■ EXERCISE
Could you print exactly the lines of the listing below, starting at the line that has "This screenshot has height=600, width=1200." and ending at the line that has "This screenshot has width=1316, height=923.", and only those lines?

■ THE RECORDS
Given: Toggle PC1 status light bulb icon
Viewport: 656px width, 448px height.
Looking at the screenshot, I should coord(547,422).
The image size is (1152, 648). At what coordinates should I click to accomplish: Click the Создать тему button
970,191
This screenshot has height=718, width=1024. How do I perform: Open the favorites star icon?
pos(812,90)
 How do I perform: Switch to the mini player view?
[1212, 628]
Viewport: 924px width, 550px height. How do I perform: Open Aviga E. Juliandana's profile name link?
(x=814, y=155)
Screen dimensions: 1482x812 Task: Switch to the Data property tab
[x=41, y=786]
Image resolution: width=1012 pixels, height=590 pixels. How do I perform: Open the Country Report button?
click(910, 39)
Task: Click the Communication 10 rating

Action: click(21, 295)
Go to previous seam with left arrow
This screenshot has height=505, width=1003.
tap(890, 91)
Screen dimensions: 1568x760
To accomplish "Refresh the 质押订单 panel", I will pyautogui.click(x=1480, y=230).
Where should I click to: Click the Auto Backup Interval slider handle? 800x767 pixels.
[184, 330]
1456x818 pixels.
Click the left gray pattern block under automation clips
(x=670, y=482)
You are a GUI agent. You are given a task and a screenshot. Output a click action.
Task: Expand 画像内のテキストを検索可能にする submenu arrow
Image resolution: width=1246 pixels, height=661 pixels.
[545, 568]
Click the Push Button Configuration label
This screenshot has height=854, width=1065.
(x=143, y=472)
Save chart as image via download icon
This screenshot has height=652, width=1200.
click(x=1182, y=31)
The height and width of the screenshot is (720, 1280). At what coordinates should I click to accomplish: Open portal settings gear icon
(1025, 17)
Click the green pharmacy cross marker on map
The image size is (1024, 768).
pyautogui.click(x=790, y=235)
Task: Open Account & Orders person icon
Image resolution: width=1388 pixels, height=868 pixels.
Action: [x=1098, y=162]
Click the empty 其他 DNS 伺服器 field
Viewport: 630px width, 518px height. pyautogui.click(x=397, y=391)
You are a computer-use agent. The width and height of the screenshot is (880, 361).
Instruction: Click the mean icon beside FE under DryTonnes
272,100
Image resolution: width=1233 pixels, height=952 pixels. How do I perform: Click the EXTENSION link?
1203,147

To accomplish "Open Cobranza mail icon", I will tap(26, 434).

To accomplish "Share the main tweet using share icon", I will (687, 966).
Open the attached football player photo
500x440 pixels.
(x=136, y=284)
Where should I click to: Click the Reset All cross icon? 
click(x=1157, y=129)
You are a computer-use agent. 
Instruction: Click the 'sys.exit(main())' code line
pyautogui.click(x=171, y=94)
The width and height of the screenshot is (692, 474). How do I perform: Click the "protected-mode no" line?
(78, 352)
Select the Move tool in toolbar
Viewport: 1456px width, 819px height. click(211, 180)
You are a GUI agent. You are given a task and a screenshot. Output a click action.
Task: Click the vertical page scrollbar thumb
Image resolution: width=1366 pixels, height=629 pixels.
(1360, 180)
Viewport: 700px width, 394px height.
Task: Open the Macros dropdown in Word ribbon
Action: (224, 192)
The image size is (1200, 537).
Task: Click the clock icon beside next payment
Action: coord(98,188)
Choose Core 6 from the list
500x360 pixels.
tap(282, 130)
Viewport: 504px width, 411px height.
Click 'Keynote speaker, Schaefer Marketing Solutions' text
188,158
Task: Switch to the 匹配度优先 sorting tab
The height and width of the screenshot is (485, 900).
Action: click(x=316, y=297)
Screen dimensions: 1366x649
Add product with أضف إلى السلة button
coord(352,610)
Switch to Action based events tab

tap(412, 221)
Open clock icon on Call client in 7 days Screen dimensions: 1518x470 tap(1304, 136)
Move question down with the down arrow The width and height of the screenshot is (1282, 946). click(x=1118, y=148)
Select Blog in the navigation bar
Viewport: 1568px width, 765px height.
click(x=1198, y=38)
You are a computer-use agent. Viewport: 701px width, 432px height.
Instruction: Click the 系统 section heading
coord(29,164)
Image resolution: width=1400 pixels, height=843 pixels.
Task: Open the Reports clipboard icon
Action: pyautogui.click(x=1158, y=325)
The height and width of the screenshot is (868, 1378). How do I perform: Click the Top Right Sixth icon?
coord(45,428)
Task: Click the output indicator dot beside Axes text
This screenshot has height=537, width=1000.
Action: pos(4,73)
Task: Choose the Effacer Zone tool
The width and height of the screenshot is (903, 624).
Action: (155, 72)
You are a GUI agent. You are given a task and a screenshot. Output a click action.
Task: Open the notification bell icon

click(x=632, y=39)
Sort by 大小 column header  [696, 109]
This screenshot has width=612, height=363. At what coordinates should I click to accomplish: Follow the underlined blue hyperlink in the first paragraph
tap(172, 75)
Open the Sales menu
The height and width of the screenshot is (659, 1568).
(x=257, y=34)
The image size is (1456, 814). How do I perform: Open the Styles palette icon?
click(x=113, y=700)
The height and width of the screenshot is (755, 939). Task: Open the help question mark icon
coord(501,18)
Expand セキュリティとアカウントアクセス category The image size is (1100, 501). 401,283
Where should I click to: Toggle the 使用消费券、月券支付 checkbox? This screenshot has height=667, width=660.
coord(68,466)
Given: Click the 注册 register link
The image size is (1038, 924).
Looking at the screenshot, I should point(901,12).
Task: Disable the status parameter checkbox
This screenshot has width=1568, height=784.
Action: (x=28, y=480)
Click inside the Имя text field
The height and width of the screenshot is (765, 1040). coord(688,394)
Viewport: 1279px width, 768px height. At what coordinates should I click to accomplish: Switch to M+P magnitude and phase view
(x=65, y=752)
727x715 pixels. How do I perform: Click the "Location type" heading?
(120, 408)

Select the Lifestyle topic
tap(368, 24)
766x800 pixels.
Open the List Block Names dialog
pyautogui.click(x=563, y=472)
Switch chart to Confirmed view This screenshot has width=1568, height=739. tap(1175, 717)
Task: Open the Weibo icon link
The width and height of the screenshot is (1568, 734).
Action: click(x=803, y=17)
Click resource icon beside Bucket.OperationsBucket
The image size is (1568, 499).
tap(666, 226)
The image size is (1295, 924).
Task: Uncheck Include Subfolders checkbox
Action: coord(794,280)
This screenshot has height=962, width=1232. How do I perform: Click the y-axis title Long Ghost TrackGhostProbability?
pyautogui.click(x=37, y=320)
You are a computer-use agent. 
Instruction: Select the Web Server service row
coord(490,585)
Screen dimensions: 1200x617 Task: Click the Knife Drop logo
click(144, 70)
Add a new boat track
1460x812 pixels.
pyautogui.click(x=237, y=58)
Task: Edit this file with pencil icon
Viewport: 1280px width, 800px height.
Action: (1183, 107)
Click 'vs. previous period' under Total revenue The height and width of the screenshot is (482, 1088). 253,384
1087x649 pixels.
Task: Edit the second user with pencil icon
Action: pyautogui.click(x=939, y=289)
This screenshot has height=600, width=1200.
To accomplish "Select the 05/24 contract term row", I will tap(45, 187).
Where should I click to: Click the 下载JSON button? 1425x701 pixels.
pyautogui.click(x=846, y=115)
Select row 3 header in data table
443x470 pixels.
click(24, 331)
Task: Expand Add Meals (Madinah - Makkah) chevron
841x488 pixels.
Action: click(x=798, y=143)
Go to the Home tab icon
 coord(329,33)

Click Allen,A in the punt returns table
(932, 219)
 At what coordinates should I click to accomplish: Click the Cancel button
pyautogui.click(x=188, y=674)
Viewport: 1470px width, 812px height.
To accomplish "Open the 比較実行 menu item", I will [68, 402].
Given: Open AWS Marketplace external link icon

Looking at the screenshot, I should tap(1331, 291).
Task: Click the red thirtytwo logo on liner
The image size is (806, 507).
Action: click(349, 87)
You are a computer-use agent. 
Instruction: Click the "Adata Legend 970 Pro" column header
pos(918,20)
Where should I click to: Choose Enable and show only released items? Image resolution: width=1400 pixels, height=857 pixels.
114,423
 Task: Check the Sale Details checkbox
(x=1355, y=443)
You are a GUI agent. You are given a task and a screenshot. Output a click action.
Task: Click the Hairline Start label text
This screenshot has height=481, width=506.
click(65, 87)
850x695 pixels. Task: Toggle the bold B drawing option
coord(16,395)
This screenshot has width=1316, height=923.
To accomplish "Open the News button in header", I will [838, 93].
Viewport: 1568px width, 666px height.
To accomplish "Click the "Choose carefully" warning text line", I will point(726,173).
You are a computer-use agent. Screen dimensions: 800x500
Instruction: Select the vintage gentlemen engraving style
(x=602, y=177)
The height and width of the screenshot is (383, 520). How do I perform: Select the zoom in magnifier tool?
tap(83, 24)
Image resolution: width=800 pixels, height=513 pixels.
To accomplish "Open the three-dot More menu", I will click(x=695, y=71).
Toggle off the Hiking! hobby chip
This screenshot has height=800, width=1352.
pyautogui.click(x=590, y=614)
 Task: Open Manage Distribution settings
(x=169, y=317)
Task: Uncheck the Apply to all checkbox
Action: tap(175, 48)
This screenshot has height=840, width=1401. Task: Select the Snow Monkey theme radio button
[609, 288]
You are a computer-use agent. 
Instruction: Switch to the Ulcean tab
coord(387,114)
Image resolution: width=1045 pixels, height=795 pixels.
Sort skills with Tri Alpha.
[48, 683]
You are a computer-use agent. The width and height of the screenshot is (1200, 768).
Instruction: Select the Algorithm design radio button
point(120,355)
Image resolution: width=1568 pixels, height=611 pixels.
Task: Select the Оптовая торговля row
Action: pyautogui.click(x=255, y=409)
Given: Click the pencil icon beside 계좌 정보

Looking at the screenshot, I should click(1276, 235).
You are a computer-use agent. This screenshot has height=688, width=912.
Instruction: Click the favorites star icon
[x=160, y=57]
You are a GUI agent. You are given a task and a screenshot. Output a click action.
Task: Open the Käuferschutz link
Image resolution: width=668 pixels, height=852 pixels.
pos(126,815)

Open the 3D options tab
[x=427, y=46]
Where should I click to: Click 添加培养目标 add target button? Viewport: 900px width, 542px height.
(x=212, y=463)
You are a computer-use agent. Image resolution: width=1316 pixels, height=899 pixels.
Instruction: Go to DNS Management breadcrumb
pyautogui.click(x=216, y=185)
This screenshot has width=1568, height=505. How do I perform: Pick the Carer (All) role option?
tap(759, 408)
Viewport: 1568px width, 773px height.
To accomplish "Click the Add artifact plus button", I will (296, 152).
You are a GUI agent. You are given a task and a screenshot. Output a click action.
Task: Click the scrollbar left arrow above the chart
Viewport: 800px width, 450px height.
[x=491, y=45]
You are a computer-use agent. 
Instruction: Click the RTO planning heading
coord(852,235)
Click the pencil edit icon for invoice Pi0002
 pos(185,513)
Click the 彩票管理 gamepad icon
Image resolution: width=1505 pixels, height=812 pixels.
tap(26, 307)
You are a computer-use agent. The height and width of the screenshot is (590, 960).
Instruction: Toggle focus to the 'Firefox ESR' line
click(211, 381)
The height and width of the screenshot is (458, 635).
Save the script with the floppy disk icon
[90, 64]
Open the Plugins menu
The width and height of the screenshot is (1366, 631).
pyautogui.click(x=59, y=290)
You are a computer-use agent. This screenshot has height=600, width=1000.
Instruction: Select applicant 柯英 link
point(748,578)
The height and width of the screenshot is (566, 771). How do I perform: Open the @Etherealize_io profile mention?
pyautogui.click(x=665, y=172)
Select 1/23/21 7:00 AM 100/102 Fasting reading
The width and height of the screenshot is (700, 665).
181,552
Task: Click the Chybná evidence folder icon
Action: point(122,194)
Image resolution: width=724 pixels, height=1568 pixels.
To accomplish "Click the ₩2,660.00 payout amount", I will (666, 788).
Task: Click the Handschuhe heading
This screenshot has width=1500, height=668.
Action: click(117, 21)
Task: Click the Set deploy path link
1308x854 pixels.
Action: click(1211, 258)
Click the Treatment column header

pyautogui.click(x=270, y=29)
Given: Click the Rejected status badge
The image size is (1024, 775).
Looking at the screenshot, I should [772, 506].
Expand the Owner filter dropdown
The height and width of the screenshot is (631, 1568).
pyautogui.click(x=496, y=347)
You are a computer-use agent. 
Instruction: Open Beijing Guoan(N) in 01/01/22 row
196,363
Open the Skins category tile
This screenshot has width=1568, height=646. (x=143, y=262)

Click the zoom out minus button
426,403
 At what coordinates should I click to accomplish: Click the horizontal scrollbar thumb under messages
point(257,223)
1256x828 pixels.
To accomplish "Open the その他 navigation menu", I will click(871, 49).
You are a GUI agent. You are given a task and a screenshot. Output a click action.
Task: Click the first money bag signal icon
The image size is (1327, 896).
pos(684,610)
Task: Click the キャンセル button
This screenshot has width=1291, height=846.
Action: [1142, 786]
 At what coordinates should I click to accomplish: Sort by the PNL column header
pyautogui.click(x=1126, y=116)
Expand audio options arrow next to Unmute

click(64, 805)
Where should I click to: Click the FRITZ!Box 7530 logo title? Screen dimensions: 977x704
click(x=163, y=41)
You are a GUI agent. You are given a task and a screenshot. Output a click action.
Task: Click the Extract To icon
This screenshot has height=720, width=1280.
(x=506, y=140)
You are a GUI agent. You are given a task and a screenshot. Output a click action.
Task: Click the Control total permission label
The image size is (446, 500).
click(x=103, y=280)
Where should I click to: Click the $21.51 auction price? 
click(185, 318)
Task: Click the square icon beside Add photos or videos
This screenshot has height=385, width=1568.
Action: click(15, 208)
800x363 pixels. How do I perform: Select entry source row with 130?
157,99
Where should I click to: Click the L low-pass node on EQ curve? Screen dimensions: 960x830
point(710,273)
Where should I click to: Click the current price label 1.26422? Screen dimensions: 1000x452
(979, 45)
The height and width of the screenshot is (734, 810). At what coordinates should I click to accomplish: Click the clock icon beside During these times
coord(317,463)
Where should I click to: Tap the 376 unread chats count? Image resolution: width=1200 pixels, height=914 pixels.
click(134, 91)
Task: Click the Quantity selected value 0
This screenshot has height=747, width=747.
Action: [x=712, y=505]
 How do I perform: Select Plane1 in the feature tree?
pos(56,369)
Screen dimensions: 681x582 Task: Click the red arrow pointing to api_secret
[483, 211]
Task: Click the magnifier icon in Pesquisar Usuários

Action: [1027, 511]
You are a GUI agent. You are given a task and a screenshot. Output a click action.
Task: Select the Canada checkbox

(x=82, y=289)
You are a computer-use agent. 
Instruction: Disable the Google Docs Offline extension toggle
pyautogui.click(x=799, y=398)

■ ANSWER TO THIS TASK
This screenshot has height=600, width=1200.
To accomplish "Select the 05/24 contract term row", I will tap(45, 187).
Where should I click to: Click the 下载JSON button? 1425x701 pixels.
pyautogui.click(x=846, y=115)
Select row 3 header in data table
443x470 pixels.
click(24, 331)
Task: Expand Add Meals (Madinah - Makkah) chevron
841x488 pixels.
Action: click(x=798, y=143)
Go to the Home tab icon
 coord(329,33)

Click Allen,A in the punt returns table
(932, 219)
 At what coordinates should I click to accomplish: Click the Cancel button
pyautogui.click(x=188, y=674)
Viewport: 1470px width, 812px height.
To accomplish "Open the 比較実行 menu item", I will [68, 402].
Given: Open AWS Marketplace external link icon

Looking at the screenshot, I should tap(1331, 291).
Task: Click the red thirtytwo logo on liner
The image size is (806, 507).
Action: click(349, 87)
You are a computer-use agent. 
Instruction: Click the "Adata Legend 970 Pro" column header
pos(918,20)
Where should I click to: Choose Enable and show only released items? Image resolution: width=1400 pixels, height=857 pixels.
114,423
 Task: Check the Sale Details checkbox
(x=1355, y=443)
You are a GUI agent. You are given a task and a screenshot. Output a click action.
Task: Click the Hairline Start label text
This screenshot has height=481, width=506.
click(65, 87)
850x695 pixels. Task: Toggle the bold B drawing option
coord(16,395)
This screenshot has width=1316, height=923.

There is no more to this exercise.